#ubuntu-pk 2016-07-11
<Kilos> o/
<lubmil> dzień
<Researcher> hello everyone
<Researcher> hi Kilos
<Researcher> sorry guys my client is having trouble
<Researcher> :/
<Researcher> why it is getting floodout i have no idea
<Kilos> hi Researcher np
<Kilos> work is your income, thats first
<Kilos> i think the flooding thing is from trying to log inot too mant channels at once
<Intelligence> hmmm
<Kilos> hi Intelligence
<lubmil> http://4programmers.net/store/forum/84871054957813f038fa51.jpg
<pavlushka> Researcher-: looks like you dont need my help anymore, :p
<pavlushka> Researcher-: good luck
<zmeu_> wassup
<Kilos> hi zmeu_
<Kilos> which is him
<Kilos> ai!
<Kilos> wrong channel
<Kilos> hmm...
<Researcher> hello everyone.
<Researcher> :)
<Kilos> hi Researcher
<Researcher> Mr.
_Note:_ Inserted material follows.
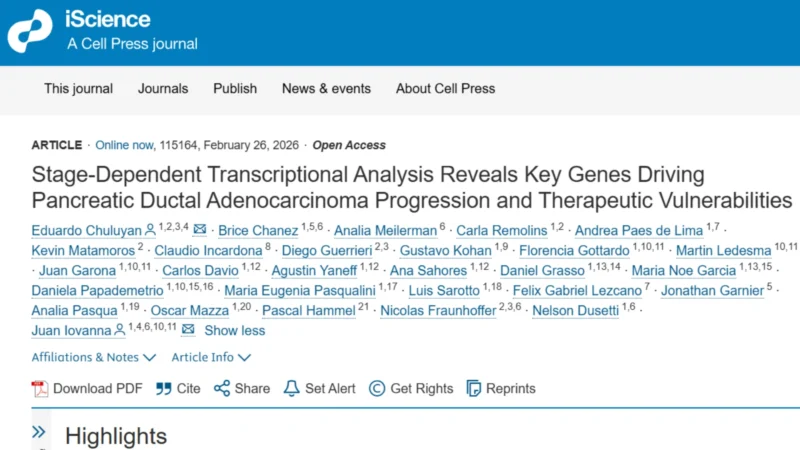The width and height of the screenshot is (800, 450).
Task: Click the email envelope beside Eduardo Chuluyan
Action: 200,230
Whyte
<Researcher> hi Kilos
<Researcher> how are ya man
<Whyte> helow everyone
 * Researcher slaps Whyte around a bit with a large trout
<Researcher> hi hi
<Whyte> hi Kilos
<Researcher> meet Kilos the man
<Researcher> :)
<Researcher> meet white the alien
<Researcher> hehehe
<Researcher> :D
<Whyte> nice to meet you sir Kilos
<Whyte> hahahhaha lol
<Researcher> Whyte we have lot of good friends here
<Kilos> hi Whyte
<Researcher> like you.
<Researcher> :D
<Whyte> thank you researcher
<Researcher> you are welcome my dear
<Researcher> :)
<Kilos> oh Researcher you should be able to edit your wiki page
<Researcher> Whyte do u use linux ?
<Researcher> Kilos i just saw a message i need to send the details to pavlushka
<Researcher> my irc client made me nut today
<Kilos> you should be able to edit it yourself
<Researcher> too much flooding for no reason, even i parted 15 channels, but still flooding out.
<Researcher> :D
<Researcher> really
<Researcher> let me check
<Researcher> Whyte : are you a linux user ?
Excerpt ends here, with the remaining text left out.